- _Requirement A_
Answer these about the Avro mapper thread:
(i) What generated the Avro data?
(ii) In what form does the poster read the data in the mapper?
(iii) Which fields can the poster not access?
- _Requirement B_
Please repeat the Avro mapper thread from "Can you share" up to and including "in below format.".

- _Text shown_
>> begin

My guess is you are not deserializing it properly (if at all)
Can you share the relevant code that's within your mapper?
On Feb 19, 2014 9:53 PM, "AnilKumar B" <[email protected]> wrote:
> Hi,
>
> I am trying to process avro data using mapreduce. The data which I get in
> avro format is generated by flume in below format.
>
>
> {"type":"record","name":"Event","fields":[{"name":"headers","type":{"type":"map","values":"string"}},{"name":"body","type":"bytes"}]}
>
>
> And data sample is as below:
>
> {"headers": {"timestamp": "1392825607332", "parentnode":
> "2014021909\/1392825638009"},
> "body": {"bytes":
> "{"row":"000372d8","data":{"x1":"v1","x2":"v2","x3":"v3"},"timestamp":1392380848474}"}}
>
> But when I want to use this data in Mapreduce, I am trying to read this
> data as AvroKey<GenericData.Record>, NullWritable in mapper. I am able to
> get the whole message when I see key.datum(), I am unable access the fields
> like "row", "data", "timestamp".

>> end

- _Provided records_
>> begin

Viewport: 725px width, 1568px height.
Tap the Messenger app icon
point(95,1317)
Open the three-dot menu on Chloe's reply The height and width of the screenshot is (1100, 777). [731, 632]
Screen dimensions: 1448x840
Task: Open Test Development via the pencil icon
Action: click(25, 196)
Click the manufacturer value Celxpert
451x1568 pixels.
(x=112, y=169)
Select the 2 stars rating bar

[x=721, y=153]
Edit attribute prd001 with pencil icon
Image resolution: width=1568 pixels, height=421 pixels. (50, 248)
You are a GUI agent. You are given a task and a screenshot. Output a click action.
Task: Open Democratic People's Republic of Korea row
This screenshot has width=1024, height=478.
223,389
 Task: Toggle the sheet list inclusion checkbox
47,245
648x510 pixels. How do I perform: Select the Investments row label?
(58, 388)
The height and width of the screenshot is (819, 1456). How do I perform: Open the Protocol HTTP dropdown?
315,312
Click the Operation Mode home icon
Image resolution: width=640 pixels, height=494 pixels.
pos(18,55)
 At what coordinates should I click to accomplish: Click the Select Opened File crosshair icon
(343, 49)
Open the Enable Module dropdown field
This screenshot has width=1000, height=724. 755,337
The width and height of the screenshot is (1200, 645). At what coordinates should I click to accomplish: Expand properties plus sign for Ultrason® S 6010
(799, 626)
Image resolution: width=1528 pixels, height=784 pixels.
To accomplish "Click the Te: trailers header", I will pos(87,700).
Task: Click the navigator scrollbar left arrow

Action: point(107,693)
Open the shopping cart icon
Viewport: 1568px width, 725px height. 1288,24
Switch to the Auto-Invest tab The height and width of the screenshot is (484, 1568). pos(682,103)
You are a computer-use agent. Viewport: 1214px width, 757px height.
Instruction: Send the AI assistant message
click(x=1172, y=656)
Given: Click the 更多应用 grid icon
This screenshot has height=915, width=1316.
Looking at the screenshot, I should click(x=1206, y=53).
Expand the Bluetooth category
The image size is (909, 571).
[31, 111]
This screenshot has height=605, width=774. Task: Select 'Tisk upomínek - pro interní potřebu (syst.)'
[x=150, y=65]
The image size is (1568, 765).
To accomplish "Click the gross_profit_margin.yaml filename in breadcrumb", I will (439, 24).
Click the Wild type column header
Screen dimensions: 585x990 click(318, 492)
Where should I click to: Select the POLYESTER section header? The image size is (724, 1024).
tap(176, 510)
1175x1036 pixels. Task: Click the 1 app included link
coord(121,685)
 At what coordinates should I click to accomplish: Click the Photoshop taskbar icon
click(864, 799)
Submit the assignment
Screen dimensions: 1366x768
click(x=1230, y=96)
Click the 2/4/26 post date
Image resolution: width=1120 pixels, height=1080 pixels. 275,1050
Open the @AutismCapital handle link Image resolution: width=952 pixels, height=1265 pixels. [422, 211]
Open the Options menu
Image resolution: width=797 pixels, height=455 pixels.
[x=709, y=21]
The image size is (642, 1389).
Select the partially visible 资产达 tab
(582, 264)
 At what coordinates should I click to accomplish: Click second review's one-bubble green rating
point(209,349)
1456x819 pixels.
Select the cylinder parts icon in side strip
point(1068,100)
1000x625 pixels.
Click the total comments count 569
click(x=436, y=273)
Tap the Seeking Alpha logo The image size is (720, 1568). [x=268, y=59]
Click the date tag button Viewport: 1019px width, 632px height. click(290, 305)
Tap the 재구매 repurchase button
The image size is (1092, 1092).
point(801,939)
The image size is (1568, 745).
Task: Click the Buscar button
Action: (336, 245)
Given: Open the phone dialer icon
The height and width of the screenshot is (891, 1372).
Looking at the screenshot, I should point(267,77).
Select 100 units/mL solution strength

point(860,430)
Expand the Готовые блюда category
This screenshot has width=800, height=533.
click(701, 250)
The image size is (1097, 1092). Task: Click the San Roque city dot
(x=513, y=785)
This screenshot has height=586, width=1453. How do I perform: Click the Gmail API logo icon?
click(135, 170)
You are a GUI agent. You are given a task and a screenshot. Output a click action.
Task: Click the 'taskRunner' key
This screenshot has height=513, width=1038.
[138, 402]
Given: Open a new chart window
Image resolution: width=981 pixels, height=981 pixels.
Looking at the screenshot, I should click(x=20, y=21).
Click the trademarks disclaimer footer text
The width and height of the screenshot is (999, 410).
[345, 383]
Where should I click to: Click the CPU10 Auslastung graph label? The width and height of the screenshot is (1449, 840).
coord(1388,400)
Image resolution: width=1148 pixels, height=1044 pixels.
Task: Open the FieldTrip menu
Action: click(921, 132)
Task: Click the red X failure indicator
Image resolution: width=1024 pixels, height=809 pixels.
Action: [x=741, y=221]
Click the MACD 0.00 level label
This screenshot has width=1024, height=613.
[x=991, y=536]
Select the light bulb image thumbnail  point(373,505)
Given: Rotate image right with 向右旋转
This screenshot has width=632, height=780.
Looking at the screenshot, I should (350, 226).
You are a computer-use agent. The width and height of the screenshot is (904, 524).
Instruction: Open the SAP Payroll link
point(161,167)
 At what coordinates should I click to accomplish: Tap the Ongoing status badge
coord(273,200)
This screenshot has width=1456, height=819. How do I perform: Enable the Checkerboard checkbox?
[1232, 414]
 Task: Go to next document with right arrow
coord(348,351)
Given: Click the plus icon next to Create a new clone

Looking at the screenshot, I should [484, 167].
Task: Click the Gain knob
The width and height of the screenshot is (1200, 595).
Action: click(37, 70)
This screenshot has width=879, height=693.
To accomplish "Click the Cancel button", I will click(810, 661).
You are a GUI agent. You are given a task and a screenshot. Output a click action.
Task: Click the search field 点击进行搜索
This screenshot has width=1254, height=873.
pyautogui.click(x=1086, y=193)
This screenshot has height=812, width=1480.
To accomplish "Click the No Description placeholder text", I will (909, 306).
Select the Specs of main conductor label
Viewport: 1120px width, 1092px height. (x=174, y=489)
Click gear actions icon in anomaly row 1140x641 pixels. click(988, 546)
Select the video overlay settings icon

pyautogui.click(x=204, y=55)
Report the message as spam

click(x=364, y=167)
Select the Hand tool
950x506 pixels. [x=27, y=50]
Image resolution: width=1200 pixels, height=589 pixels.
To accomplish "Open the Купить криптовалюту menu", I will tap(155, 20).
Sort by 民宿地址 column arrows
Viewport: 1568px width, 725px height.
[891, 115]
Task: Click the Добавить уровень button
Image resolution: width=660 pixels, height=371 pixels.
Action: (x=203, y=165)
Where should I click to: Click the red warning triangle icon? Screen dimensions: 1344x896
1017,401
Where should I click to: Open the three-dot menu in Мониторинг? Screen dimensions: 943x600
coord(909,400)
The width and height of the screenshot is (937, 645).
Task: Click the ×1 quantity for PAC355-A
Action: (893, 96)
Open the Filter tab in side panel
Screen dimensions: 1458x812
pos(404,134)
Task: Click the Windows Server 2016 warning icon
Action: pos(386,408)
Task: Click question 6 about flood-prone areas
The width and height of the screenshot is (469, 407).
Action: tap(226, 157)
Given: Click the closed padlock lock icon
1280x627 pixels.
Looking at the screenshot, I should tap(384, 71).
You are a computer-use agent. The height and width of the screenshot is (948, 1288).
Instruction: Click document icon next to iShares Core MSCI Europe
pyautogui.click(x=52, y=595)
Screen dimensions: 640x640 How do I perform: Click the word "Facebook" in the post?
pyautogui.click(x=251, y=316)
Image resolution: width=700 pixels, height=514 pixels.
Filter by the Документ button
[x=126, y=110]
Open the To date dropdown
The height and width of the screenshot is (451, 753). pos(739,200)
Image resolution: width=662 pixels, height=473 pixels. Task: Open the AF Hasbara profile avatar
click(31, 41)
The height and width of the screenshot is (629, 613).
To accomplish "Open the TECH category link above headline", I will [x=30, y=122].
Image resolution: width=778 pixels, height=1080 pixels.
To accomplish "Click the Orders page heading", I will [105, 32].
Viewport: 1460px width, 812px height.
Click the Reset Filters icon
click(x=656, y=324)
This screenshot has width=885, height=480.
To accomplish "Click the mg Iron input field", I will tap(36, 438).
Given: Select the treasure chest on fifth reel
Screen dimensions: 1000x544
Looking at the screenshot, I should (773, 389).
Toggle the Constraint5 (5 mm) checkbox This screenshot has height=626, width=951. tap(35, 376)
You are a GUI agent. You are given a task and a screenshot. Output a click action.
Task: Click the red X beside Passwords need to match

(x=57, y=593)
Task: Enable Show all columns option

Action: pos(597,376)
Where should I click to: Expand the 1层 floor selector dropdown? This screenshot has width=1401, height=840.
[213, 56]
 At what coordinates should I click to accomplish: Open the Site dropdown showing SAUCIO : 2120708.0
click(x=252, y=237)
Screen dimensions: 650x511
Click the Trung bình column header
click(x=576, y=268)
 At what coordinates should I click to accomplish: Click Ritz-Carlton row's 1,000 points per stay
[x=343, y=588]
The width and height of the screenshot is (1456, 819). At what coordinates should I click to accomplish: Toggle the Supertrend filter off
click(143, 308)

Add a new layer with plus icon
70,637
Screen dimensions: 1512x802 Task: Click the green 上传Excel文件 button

>> end

- _Final result A_
(i) Flume.
(ii) As AvroKey<GenericData.Record>, NullWritable.
(iii) "row", "data" and "timestamp".

- _Final result B_
Can you share the relevant code that's within your mapper?
On Feb 19, 2014 9:53 PM, "AnilKumar B" <[email protected]> wrote:
> Hi,
>
> I am trying to process avro data using mapreduce. The data which I get in
> avro format is generated by flume in below format.